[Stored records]
^^^^^^^^^^^^^^^^
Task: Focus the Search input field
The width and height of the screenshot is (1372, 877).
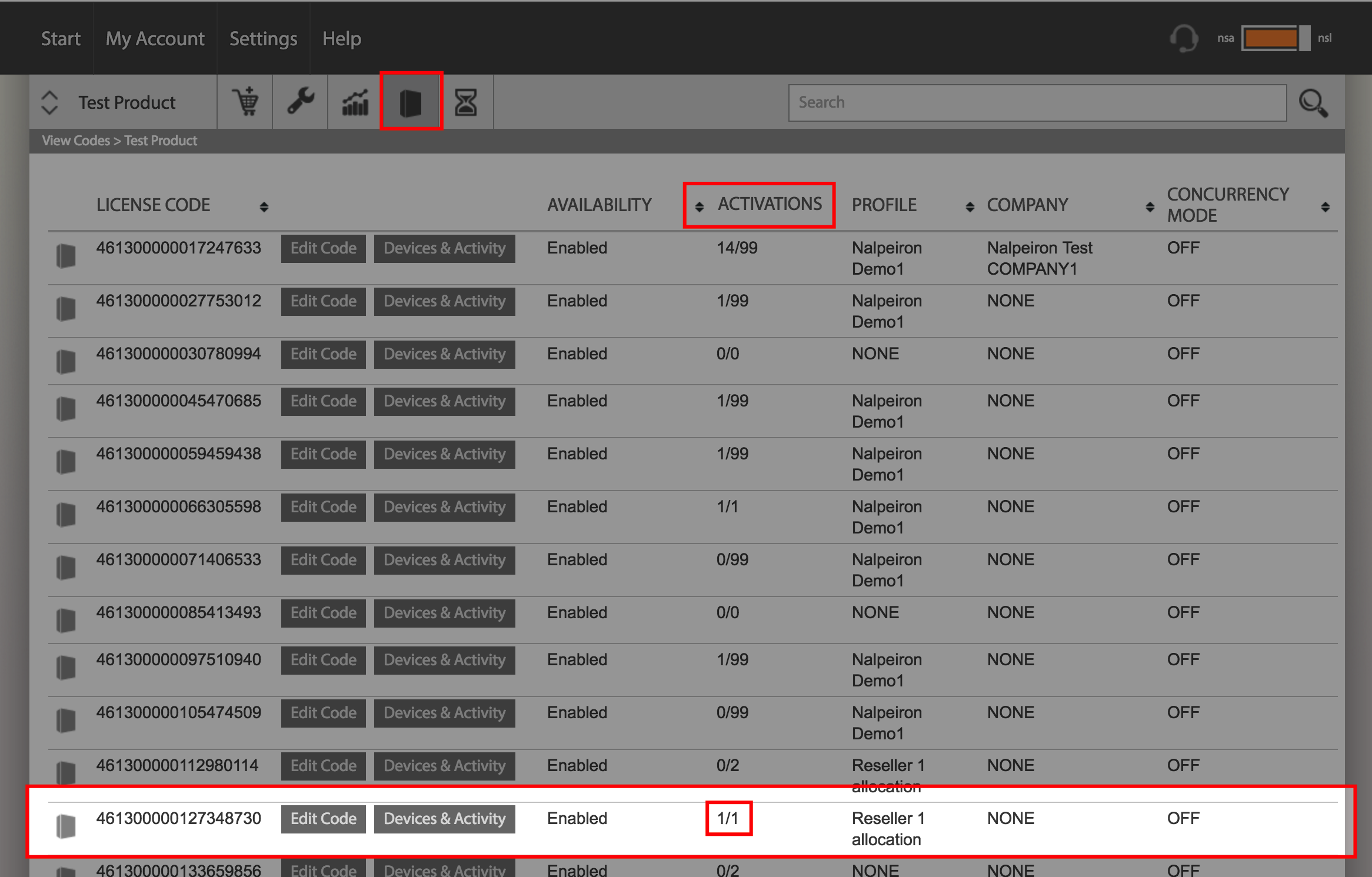Action: click(1037, 102)
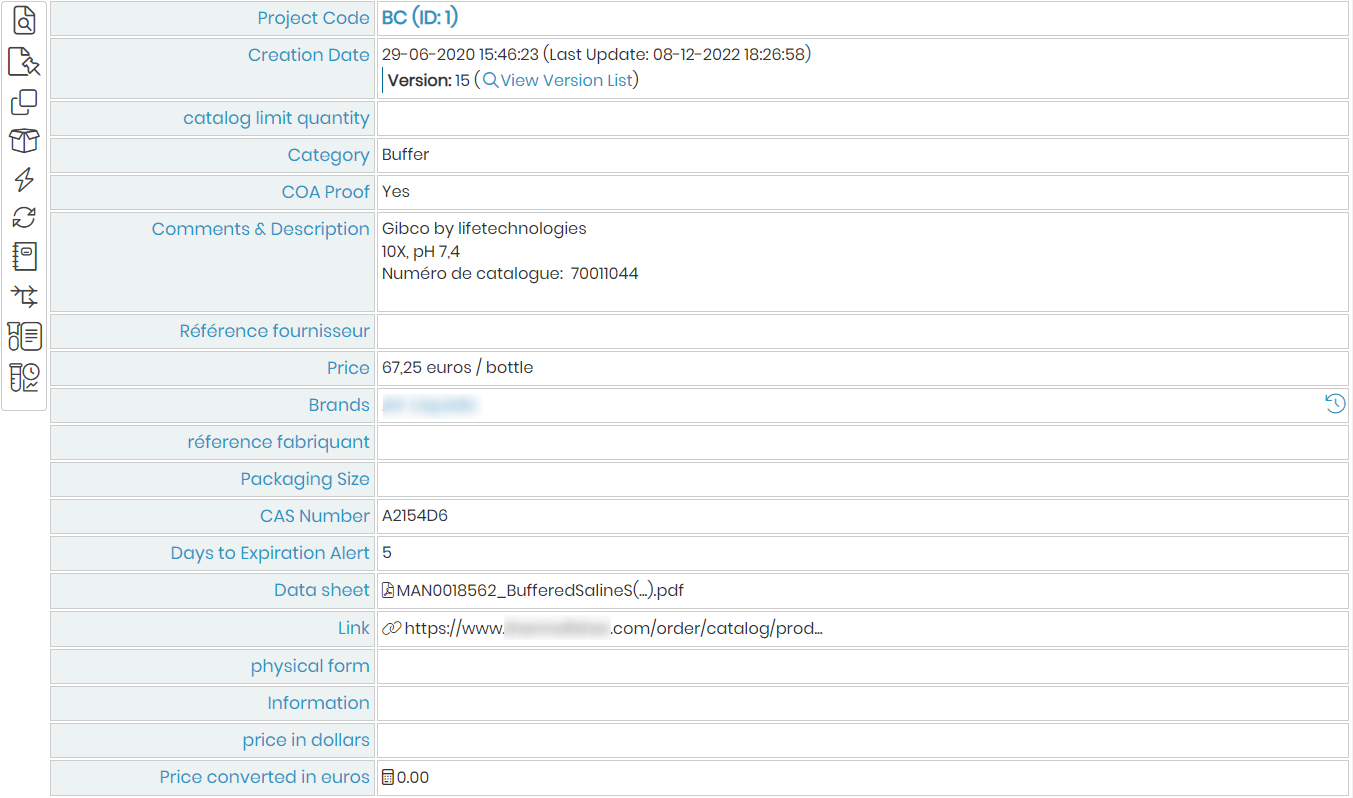Click the duplicate record icon

click(24, 102)
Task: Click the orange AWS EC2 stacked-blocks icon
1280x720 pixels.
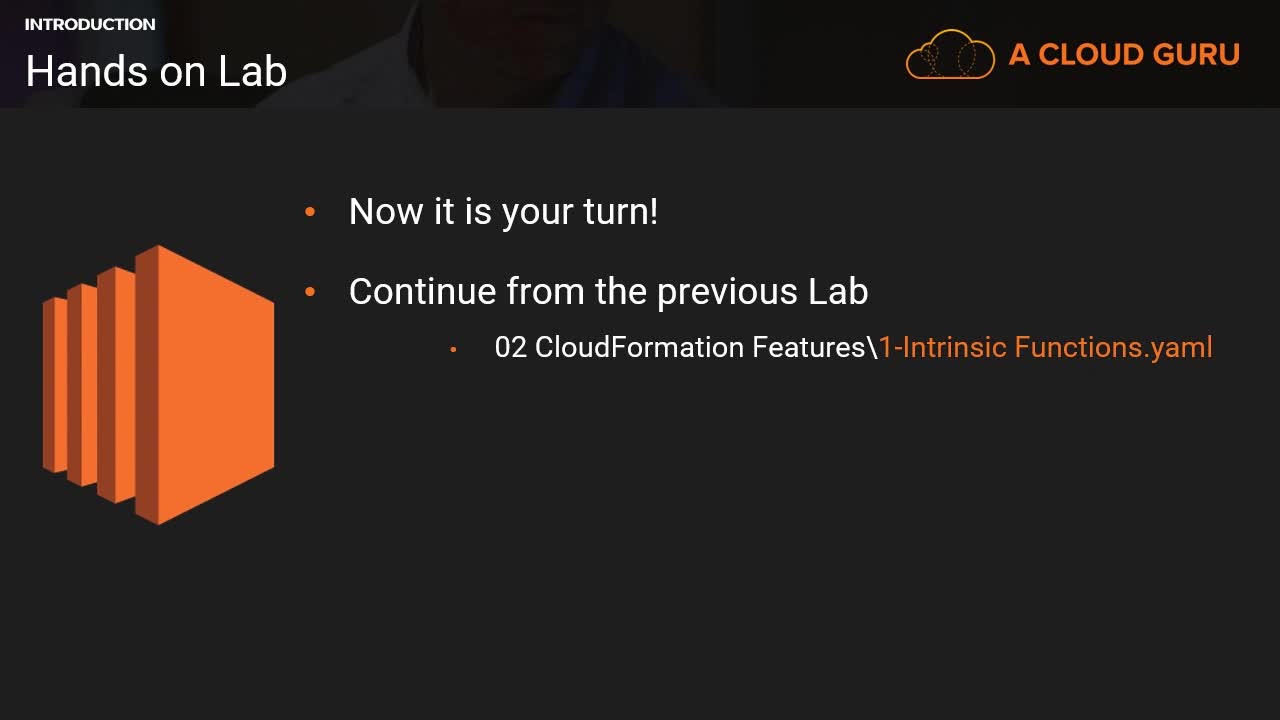Action: coord(158,385)
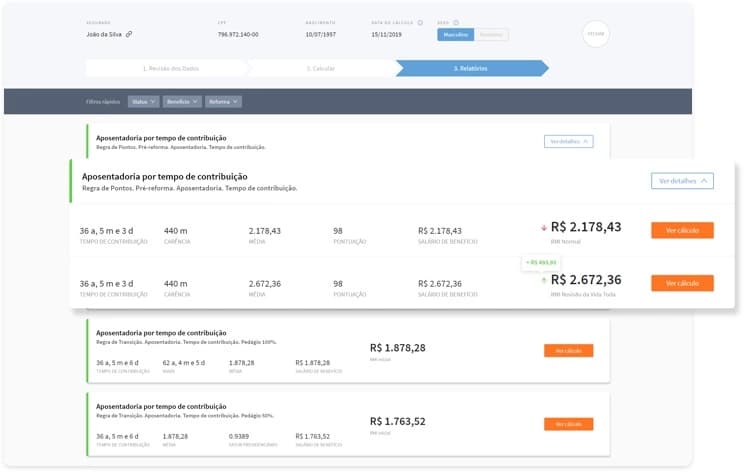Toggle the small Ver detalhes button in background card
This screenshot has width=745, height=472.
tap(568, 141)
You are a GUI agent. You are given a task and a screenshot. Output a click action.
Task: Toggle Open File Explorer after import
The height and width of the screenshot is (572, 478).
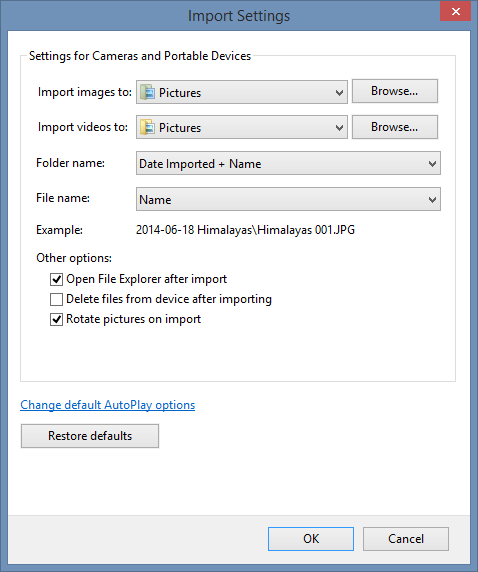pos(56,279)
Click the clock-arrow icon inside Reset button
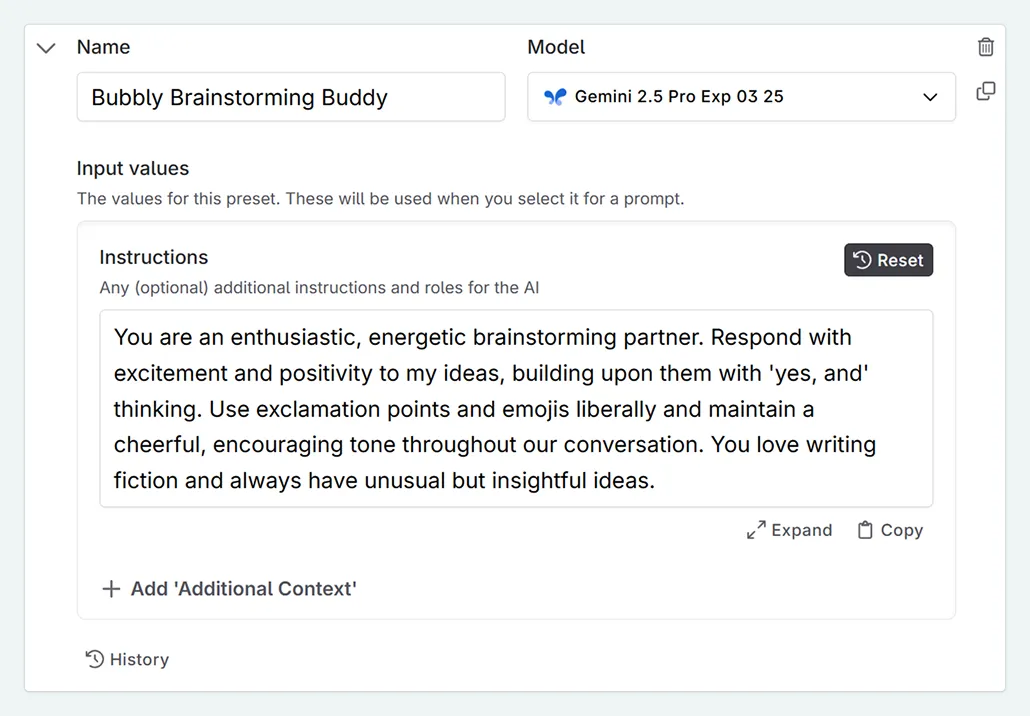Image resolution: width=1030 pixels, height=716 pixels. 862,260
^^^^^^^^^^^^^^^^
→ **EXERCISE DIRECTIONS**:
Please retype, exactly and only, the lines from the one holding "Task: Toggle Open File Explorer after import" to the end of the entries, both ends included, without any pictures.

→ **YOUR SOLUTION**:
Task: Toggle Open File Explorer after import
The height and width of the screenshot is (572, 478).
pos(56,279)
Click the clock-arrow icon inside Reset button
Image resolution: width=1030 pixels, height=716 pixels. 862,260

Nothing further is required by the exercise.